In a game which the winner was almost guaranteed a spot in the top 25, the Huskies came up just short. After allowing the go-ahead field goal with 3:20 left in the game the Huskies began the assault upfield. After a solid return, and two consecutive 11-yard runs by quarterback Tyler Lorenzen, the Huskies made the first of 3 costly mistakes allowing a snap from the shotgun formation to go whizzing by Lorenzen for a 21-yard loss. This proved to be the pivotal point in the game as the Huskies were unable to advance the ball, and in fact, turned the ball over on another botched snap from the gun, sealing a 17-16 victory for the Hoos.

|  | 1 | 2 | 3 | 4 | Total |
|---|---|---|---|---|---|
| Connecticut | 6 | 0 | 7 | 3 | 16 |
| Virginia | 7 | 7 | 0 | 3 | 17 |

===Louisville===

The Huskies again returned to the friendly confines of Rentschler Field for a heavily anticipated match-up with conference foe Louisville. Weather conditions were less than ideal as heavy rains had pounded Connecticut throughout the day. After holding the Cardinals high powered offense to just seven points in the first half. Momentum soon swung in the favor of the Huskies, just moments into the third quarter. A controversial 76-yard punt return by Larry Taylor knotted the game at 7-7. It appeared as though Taylor had called for a fair catch; however, no whistle was blown, allowing him to run down the sideline for the score against a Louisville return team which had let up due to the apparent fair catch. After a field goal and a fumble return, the Cardinals appeared to be up for good with just over ten minutes left. A Tyler Lorenzen touchdown pass to quarterback-turned-wide receiver D.J. Hernandez pulled the Huskies to within three points. After a defensive stop, the Huskies drove down the field, and Andre Dixon scored the game-winning touchdown with 1:32 left to play. Linebacker Danny Lansanah cemented the victory picking off Cardinals quarterback Brian Brohm with 15 seconds to play. The win improved Connecticut's record to 6-1, making the Huskies bowl eligible for the third time in school history.

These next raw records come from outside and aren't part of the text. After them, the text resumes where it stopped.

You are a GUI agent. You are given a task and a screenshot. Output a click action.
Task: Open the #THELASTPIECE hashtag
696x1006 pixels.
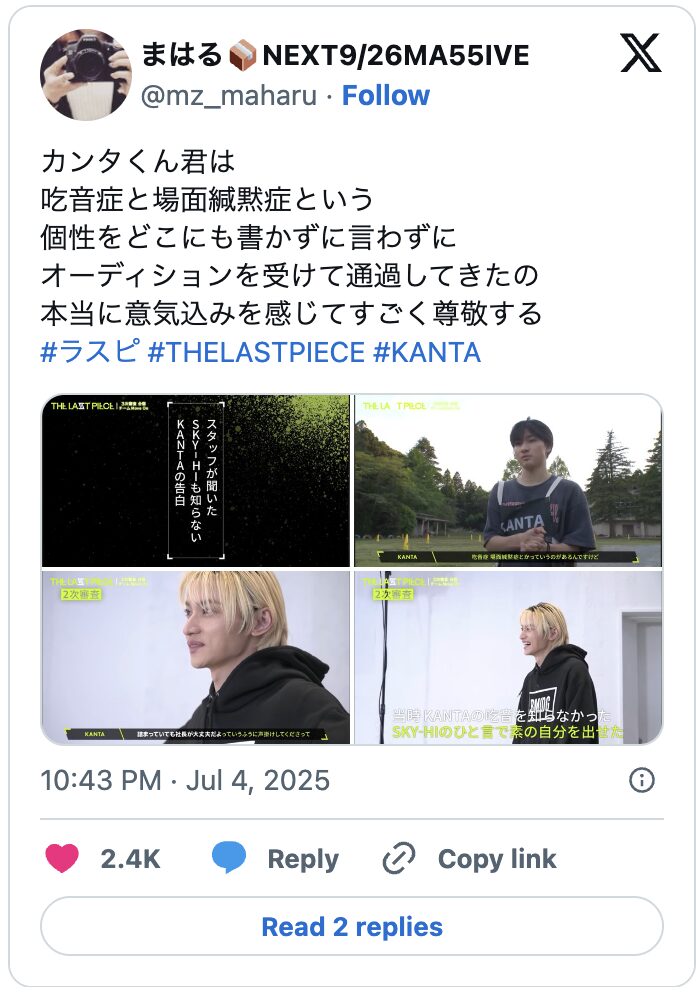256,352
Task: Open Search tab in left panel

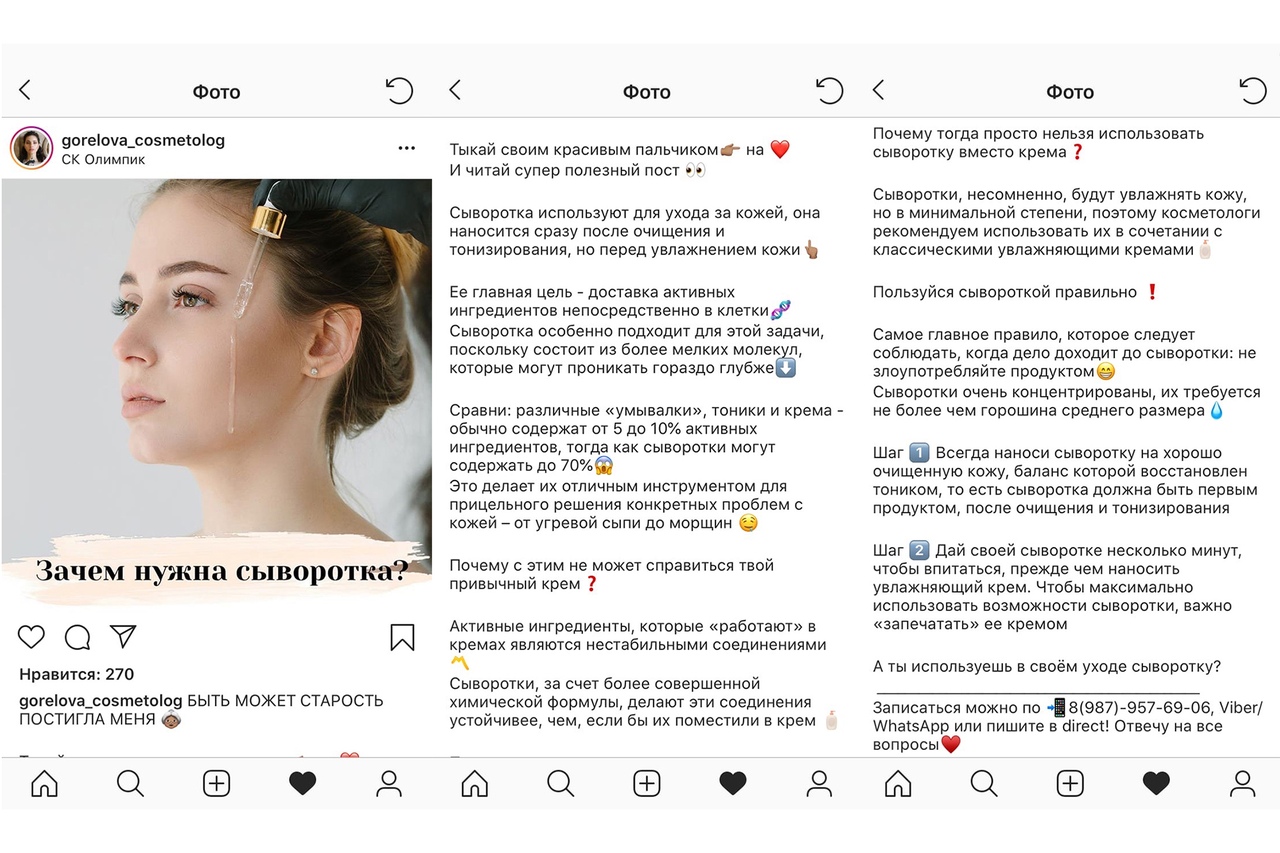Action: pyautogui.click(x=131, y=783)
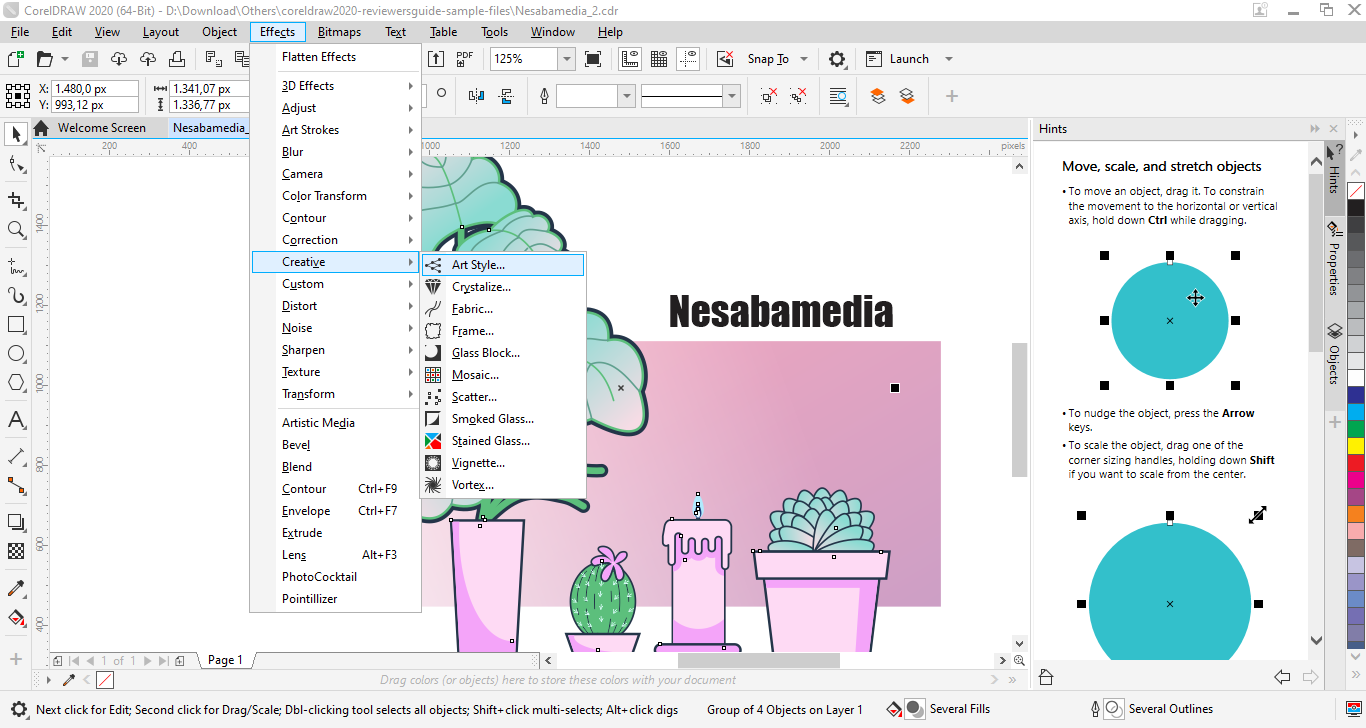Screen dimensions: 1366x728
Task: Select the Zoom tool magnifier
Action: point(16,230)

|  | 1 | 2 | 3 | 4 | Total |
|---|---|---|---|---|---|
| Louisville | 7 | 0 | 0 | 10 | 17 |
| Connecticut | 0 | 0 | 7 | 14 | 21 |

===South Florida===

Back in East Hartford for the second of three straight home games, the Huskies looked to make a statement against 10th ranked South Florida. On yet another rainy Connecticut afternoon, UConn jumped out to an early 3-0 lead. On the ensuing possession, USF marched down the field, but were unable to capitalize as kicker Delbie Alvarado missed a 26-yard field goal. Midway through the second quarter, Quarterback Tyler Lorenzen hooked up with TE Steve Brouse for a three-yard touchdown pass. On the next possession, Linebacker Scott Lutrus intercepted a Matt Grothe pass, and returned it 23 yards for a touchdown. The interception was Lutrus' fourth of the year, and second returned for a touchdown. The score put UConn up 16-0, after a botched extra point attempt. The score held going into the half. South Florida finally lit up the scoreboard with just over six minutes to play in the third quarter on a blocked punt, which was covered up in the endzone by the Huskies for a safety. After the free kick, Matt Grothe took just :29 to scamper for two runs and pull the Bulls closer. After a sandwich of a UConn and USF field goals (UConn, USF, USF, UConn). South Florida began to drive down the field with 5:19 left. After getting into the redzone down 7, the Bulls were unable to capitalize, as a 3-yard touchdown run was called back due to a holding call. On the next play, Grothe was sacked by Redshirt freshman Greg Robinson. On the final play, Grothe passed incomplete into the corner of the endzone, sealing the 22-15 victory for the Huskies. The win was the first ever for the Huskies against a ranked opponent, and the students celebrated by rushing the field.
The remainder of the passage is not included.